Out of the 50 positions mentioned in the press release, one position will be added in the Sault Ste. Marie and Algoma region.
The position will not be with the Children’s Aid office, but instead be working though the Sault College Employment Solutions to work exclusively with youth in care through the Children’s Aid, says Streich-Poser.
“It’s an opportunity for a good community partnership,” says Streich-Poser.
Employment Solutions will work with youth in care to assist them in their transition to adulthood.
The full text of a news release from the Ontario Ministry of Children and Youth Services follows.
New supports for youth leaving care
Ontario helping young people prepare for independence
Ontario is helping young people leaving the care of Children's Aid Societies find the right supports and services by creating 50 Youth-in-Transition worker positions across the province.
The Youth-in-Transition workers will help young people ages 16 to 24 by:
Securing local affordable housing.
Finding education and employment resources to help cover the cost of postsecondary education and training, or to find a job.
Identifying skills training, such as financial literacy courses and meal planning.

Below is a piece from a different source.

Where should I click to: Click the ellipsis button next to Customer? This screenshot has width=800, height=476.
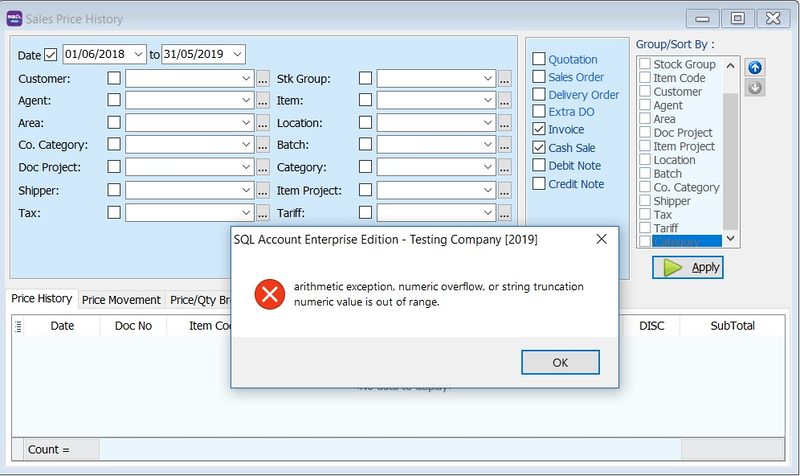263,78
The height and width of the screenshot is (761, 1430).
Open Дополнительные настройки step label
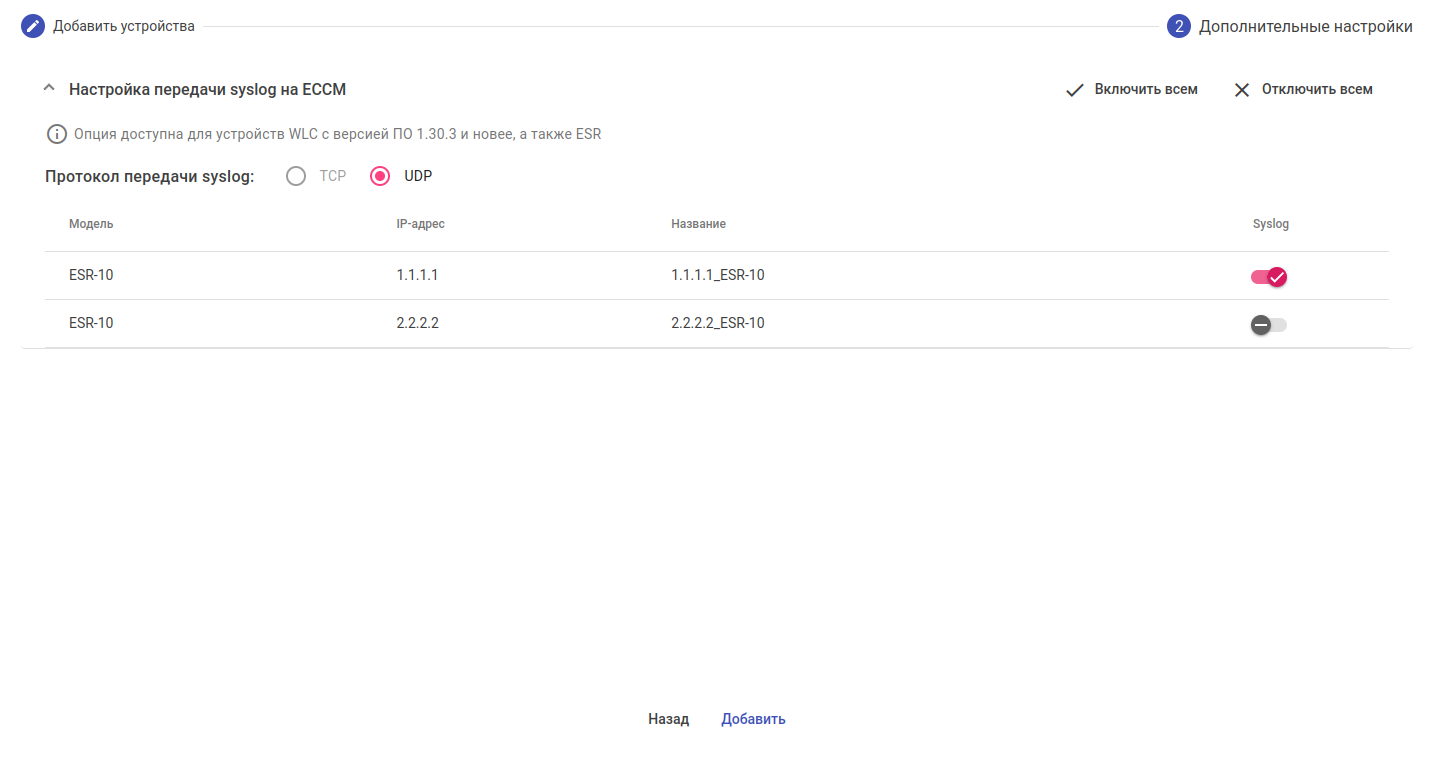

Accessing health and mental health services like being connected with a family doctor and counselling.
Locating legal services, including advice for youth in the justice system.

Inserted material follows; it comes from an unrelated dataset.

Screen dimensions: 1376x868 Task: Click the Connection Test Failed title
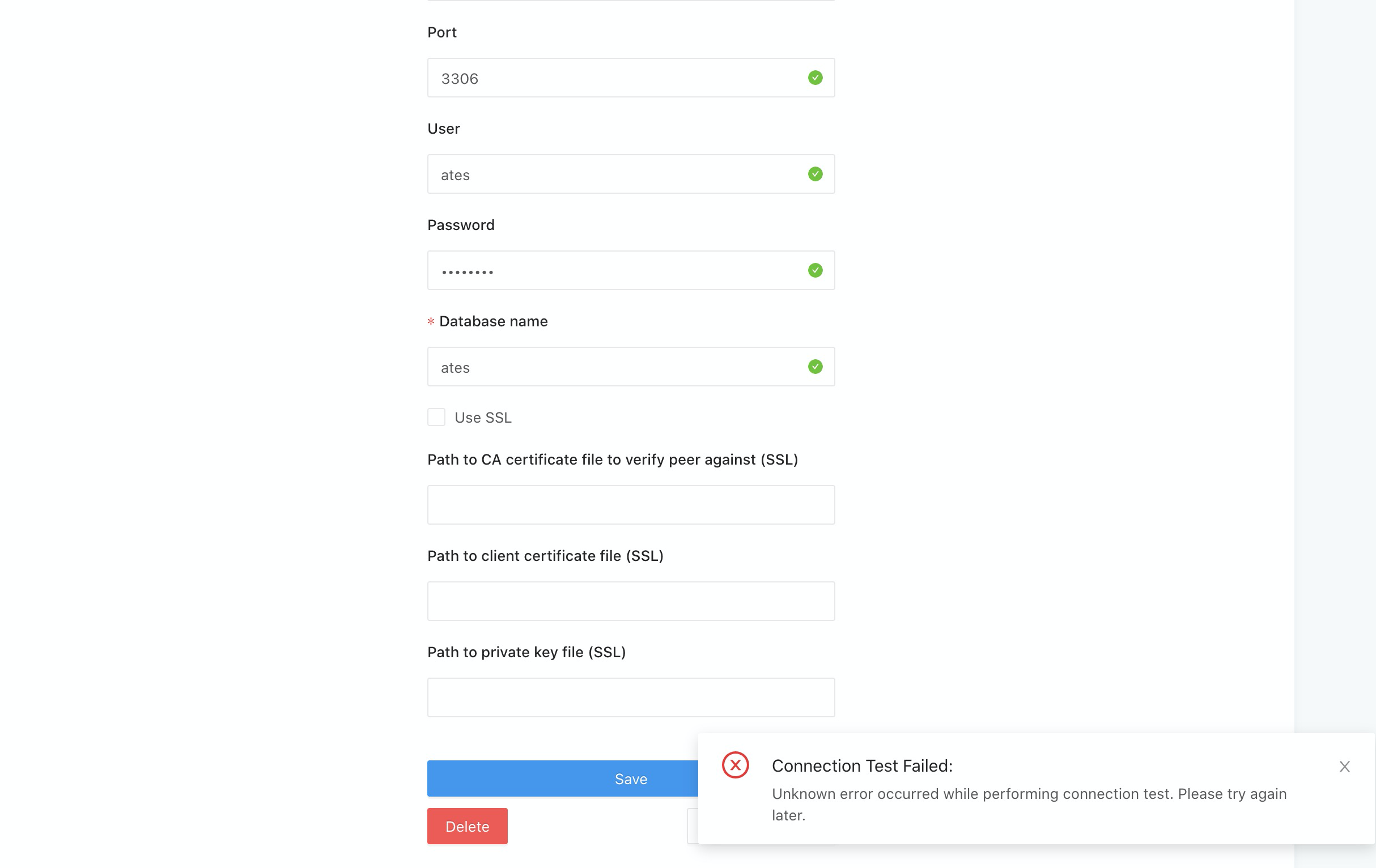[x=862, y=765]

The province is also investing in a new Aftercare Benefits Initiative. Starting this summer, eligible young people ages 21 to 24, who were previously in the care of a Children's Aid Society, can access:
Health and dental services, including prescription drugs, vision care and hearing aids.
Extended health services, such as physiotherapy, psychotherapy, acupuncture, and chiropractic treatment.
Additional benefits, including therapy and counselling.
Providing more supports for youth leaving care is part of Ontario's plan to invest in people and build a successful and compassionate province where everyone has the opportunity to connect, contribute and enjoy a high quality of life. These initiatives are also part of the government's economic plan that is creating jobs for today and tomorrow by focusing on Ontario's greatest strengths - its people and strategic partnerships.
Young people who are under 21, who are in or have left the care of a Children’s Aid Society can speak to their local agency about receiving help to access health services and benefits.
Ontario is investing $6 million in annual funding for the Youth-in-Transition Worker program and the Aftercare Benefits Initiative.
"Our government is committed to helping youth leaving care reach their full potential. The Youth-in-Transition Worker program and Aftercare Benefits Initiative will connect youth with services and health benefits to help with the transition into adulthood and independence."
— Teresa Piruzza, Minister of Children and Youth Services
"The Youth-in-Transition Worker program and Aftercare Benefits Initiative are wonderful responses to what youth have told us they need: more time and more support to make a smooth transition to adulthood. These programs will help provide not only the coaching and connections they need, but also the critical medical, dental, health and counselling services to help them complete their education and training, get meaningful employment and begin to establish themselves as successful adults."
— Mary Ballantyne, Executive Director, Ontario Association of Children’s Aid Societies
"New Beginnings is thrilled to be awarded the opportunity to extend and expand our services to support community youth transitioning through various life stages."